↓↓↓

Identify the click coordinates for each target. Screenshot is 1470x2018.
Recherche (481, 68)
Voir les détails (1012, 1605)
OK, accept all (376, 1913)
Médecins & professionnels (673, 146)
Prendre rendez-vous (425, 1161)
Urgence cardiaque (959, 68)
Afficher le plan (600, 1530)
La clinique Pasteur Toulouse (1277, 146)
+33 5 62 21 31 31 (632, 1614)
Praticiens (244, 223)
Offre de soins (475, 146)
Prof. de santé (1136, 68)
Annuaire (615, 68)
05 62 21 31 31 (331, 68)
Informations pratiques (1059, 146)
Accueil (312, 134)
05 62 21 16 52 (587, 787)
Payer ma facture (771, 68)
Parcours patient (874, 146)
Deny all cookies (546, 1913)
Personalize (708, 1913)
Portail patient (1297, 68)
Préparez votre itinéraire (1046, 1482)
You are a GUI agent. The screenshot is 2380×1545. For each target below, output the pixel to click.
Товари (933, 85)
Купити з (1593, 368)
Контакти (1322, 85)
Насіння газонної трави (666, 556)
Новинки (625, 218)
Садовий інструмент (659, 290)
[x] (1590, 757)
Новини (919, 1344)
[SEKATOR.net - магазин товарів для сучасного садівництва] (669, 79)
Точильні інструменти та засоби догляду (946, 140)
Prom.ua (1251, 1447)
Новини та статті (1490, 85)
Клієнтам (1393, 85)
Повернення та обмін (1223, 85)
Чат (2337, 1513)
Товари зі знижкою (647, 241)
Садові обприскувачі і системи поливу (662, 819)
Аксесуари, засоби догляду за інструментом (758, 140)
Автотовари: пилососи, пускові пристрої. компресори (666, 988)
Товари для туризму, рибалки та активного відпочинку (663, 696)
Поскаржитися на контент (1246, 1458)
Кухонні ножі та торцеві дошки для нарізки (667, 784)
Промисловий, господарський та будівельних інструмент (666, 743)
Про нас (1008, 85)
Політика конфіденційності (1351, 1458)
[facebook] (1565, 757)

↑↑↑

_Task requirements_
Would you show all lines of the material above that contain the word "click"?

_Finished exercise_
Identify the click coordinates for each target. Screenshot is 1470x2018.
You are a GUI agent. The screenshot is 2380×1545. For each target below, output the pixel to click.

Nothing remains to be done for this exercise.